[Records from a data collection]
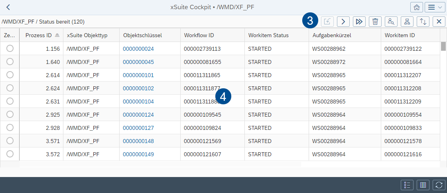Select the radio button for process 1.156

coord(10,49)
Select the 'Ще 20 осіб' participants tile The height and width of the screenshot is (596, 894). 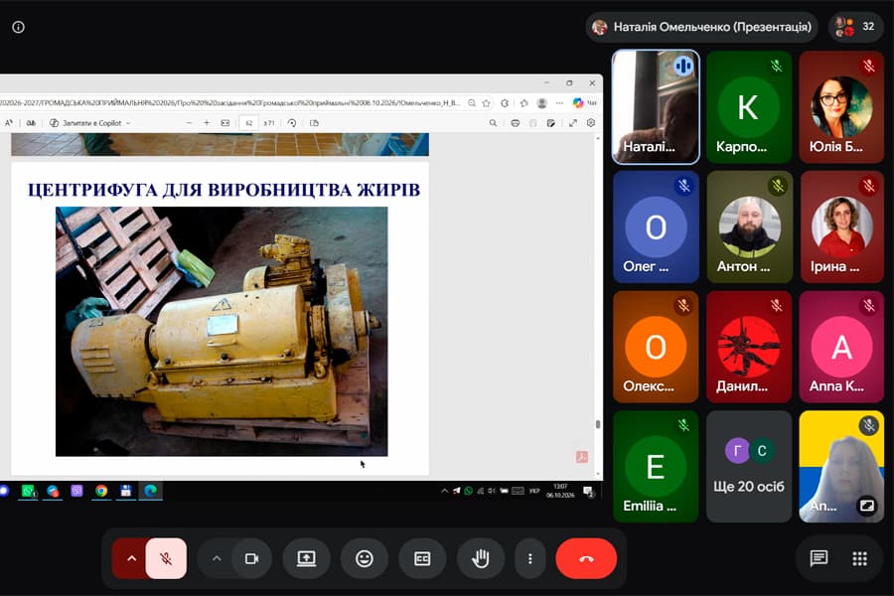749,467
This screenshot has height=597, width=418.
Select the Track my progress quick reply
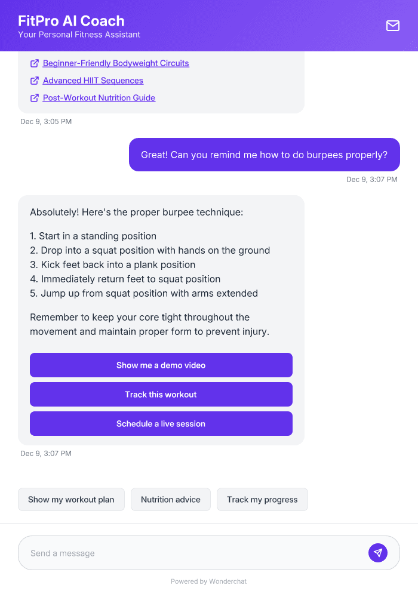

> **Exercise instructions**
Please transcribe, with no additions, the lines starting at the one that contains "This screenshot has height=597, width=418." and running through the last line of the entries, inclusive. Leave the pictures out.

> **Output**
This screenshot has height=597, width=418.
Select the Track my progress quick reply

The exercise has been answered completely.